## [Problem description]
Put the lines from the one containing "coordinates (495, 310)." through the one containing "What do you see at coordinates (94, 281)" into a numbered list, leaving out blank lines.

## [Extracted information]
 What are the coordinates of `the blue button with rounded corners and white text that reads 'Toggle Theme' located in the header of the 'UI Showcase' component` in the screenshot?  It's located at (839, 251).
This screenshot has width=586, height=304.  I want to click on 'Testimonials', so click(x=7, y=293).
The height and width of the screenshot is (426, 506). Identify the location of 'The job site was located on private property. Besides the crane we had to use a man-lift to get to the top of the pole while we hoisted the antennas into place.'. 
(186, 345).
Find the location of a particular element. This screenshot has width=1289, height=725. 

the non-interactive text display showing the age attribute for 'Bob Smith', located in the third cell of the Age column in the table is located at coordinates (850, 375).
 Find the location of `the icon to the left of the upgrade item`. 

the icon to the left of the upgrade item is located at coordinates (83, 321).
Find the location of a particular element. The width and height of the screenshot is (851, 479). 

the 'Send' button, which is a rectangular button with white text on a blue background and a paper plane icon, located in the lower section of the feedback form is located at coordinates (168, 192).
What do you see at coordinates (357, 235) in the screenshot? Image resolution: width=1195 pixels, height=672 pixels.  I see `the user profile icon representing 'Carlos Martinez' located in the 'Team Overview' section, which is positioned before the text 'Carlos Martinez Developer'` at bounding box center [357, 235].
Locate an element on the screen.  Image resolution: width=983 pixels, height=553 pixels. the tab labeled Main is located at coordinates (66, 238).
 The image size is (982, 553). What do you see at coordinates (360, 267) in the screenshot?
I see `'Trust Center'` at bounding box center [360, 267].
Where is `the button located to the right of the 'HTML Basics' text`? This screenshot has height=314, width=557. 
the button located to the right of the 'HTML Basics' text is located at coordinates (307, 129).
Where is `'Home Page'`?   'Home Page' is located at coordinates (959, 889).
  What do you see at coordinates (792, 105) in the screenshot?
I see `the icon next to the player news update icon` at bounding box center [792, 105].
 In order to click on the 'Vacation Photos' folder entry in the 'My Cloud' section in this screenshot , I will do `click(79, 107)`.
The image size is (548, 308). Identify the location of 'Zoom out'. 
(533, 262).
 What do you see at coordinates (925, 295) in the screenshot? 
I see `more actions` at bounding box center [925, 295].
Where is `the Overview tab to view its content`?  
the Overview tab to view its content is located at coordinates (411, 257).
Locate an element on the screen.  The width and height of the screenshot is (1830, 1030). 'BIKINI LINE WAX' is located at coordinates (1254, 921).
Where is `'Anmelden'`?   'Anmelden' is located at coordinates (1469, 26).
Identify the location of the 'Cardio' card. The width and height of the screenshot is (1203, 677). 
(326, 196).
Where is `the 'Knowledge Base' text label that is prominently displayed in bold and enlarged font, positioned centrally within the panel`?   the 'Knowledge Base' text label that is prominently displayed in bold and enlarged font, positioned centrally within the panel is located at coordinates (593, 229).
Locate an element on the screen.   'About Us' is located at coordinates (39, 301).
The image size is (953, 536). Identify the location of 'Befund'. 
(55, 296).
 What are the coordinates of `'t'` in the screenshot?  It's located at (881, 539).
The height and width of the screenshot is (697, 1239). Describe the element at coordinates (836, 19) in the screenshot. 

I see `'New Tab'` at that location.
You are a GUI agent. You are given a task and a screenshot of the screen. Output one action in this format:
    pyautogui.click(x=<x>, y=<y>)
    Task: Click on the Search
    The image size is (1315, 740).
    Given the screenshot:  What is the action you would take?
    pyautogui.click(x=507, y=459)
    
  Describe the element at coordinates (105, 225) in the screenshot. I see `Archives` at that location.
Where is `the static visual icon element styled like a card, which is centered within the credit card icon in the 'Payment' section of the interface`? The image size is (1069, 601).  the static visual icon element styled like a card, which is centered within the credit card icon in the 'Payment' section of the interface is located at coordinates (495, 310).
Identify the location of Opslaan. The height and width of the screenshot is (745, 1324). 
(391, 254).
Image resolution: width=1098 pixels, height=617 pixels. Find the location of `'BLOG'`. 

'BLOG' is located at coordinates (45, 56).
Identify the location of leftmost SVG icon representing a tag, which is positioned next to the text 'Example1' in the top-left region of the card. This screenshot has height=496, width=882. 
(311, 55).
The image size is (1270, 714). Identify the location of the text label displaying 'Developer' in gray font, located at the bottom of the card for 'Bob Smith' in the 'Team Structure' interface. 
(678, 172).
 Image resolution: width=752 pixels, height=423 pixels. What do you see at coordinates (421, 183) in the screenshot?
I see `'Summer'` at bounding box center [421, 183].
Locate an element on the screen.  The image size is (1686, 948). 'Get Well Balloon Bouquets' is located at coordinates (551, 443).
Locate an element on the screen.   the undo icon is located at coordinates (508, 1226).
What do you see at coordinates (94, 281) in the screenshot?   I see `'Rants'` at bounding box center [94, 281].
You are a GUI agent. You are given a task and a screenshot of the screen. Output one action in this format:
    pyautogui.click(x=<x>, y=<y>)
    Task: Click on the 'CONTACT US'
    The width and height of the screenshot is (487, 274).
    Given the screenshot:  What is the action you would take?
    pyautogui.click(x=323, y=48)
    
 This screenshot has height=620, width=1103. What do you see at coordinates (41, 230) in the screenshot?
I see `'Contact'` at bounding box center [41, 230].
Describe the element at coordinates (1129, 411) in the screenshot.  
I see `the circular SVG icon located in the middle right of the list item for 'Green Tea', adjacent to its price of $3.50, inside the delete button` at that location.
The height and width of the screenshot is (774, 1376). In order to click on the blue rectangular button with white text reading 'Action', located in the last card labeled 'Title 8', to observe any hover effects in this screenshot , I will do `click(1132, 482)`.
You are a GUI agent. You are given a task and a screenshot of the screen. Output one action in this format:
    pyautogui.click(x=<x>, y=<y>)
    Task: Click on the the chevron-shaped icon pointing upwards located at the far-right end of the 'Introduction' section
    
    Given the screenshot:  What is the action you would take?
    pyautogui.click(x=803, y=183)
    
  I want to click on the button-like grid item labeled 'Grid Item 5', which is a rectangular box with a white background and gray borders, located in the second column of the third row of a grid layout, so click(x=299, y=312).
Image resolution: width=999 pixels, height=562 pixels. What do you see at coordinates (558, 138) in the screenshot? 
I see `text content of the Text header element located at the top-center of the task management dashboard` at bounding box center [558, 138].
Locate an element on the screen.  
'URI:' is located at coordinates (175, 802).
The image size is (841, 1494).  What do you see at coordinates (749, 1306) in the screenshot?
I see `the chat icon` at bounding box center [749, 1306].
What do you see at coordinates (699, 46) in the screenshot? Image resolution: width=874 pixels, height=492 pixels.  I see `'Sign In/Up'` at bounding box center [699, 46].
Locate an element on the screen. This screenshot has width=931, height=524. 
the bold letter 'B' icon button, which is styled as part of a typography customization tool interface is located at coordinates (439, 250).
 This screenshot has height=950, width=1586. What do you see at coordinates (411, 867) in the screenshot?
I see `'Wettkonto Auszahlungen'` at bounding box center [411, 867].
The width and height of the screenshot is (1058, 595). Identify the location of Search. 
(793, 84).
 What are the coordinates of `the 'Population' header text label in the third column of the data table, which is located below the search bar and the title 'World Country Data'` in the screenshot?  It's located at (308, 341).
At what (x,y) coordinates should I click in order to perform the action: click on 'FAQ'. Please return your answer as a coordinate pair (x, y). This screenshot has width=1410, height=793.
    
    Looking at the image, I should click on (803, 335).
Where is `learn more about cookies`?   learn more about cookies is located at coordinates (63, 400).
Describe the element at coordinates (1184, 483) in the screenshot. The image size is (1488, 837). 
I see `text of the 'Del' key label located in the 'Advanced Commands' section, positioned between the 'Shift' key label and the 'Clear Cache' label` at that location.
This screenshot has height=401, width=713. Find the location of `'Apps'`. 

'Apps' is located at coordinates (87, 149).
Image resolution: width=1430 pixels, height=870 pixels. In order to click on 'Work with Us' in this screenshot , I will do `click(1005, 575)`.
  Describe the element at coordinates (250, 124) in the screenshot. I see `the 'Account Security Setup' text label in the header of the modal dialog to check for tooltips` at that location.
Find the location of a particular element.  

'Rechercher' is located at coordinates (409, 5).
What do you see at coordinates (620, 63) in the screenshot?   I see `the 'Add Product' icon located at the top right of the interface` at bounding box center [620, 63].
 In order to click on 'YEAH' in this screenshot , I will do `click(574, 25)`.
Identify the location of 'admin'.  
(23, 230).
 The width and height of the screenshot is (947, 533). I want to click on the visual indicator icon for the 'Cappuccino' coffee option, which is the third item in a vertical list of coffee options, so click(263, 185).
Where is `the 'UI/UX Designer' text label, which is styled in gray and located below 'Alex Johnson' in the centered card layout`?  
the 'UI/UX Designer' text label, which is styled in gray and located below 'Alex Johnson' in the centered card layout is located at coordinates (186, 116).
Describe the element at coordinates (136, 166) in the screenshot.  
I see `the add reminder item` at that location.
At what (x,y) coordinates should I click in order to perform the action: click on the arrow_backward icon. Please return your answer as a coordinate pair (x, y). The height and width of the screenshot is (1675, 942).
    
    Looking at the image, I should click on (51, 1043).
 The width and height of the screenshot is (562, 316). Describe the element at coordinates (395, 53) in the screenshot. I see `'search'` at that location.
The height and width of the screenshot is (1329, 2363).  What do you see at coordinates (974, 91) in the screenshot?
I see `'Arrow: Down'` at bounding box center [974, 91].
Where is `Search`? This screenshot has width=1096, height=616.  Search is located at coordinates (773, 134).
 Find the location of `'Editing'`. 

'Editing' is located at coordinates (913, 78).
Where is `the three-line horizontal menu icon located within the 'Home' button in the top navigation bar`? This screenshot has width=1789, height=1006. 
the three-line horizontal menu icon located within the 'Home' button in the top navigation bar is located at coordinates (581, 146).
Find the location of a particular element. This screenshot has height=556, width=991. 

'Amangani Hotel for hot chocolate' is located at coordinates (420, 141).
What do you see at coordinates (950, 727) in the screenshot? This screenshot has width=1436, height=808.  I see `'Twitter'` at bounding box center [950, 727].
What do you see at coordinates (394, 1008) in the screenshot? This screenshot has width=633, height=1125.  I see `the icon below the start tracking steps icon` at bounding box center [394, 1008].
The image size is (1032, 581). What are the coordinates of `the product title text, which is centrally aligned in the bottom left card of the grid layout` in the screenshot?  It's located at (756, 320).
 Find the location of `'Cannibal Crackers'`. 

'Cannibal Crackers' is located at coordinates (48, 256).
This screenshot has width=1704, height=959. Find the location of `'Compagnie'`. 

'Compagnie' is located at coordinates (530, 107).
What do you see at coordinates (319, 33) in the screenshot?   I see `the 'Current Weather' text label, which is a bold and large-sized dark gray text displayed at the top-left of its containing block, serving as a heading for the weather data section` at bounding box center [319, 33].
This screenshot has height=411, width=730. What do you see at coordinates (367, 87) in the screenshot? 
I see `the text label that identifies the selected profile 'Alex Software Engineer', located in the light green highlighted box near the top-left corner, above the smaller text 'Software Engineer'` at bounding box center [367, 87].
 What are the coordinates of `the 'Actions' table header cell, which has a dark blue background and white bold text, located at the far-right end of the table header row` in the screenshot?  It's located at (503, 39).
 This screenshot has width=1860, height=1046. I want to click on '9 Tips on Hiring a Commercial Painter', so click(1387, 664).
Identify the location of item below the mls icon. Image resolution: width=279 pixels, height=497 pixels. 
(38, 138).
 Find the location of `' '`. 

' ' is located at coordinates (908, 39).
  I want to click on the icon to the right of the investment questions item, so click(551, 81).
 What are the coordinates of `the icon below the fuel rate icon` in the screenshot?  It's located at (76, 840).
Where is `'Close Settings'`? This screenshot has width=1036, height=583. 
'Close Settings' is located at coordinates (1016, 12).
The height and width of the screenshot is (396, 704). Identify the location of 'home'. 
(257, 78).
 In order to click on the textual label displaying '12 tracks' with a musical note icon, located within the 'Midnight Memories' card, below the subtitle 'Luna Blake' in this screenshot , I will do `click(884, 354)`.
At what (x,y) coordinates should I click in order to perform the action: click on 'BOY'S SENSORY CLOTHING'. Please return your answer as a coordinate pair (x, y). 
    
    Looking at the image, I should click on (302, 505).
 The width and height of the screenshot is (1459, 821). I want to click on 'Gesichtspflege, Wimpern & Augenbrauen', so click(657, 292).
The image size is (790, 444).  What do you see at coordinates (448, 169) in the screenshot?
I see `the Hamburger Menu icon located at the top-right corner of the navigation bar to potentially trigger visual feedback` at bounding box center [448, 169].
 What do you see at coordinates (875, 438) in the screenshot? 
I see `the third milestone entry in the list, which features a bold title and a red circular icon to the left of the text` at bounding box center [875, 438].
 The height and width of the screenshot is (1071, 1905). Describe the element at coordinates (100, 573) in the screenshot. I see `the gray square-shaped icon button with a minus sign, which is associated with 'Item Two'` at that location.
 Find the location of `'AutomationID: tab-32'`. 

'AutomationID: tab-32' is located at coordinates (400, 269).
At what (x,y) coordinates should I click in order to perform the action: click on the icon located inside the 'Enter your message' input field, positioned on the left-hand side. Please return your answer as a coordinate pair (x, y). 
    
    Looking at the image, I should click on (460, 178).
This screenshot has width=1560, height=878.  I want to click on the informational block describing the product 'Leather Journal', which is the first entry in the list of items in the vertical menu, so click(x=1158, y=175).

## [Exercise output]
1. Where is `the static visual icon element styled like a card, which is centered within the credit card icon in the 'Payment' section of the interface`? The image size is (1069, 601).  the static visual icon element styled like a card, which is centered within the credit card icon in the 'Payment' section of the interface is located at coordinates (495, 310).
2. Identify the location of Opslaan. The height and width of the screenshot is (745, 1324). 
3. (391, 254).
4. Image resolution: width=1098 pixels, height=617 pixels. Find the location of `'BLOG'`. 
5. 'BLOG' is located at coordinates (45, 56).
6. Identify the location of leftmost SVG icon representing a tag, which is positioned next to the text 'Example1' in the top-left region of the card. This screenshot has height=496, width=882. 
7. (311, 55).
8. The image size is (1270, 714). Identify the location of the text label displaying 'Developer' in gray font, located at the bottom of the card for 'Bob Smith' in the 'Team Structure' interface. 
9. (678, 172).
10.  Image resolution: width=752 pixels, height=423 pixels. What do you see at coordinates (421, 183) in the screenshot?
11. I see `'Summer'` at bounding box center [421, 183].
12. Locate an element on the screen.  The image size is (1686, 948). 'Get Well Balloon Bouquets' is located at coordinates (551, 443).
13. Locate an element on the screen.   the undo icon is located at coordinates (508, 1226).
14. What do you see at coordinates (94, 281) in the screenshot?   I see `'Rants'` at bounding box center [94, 281].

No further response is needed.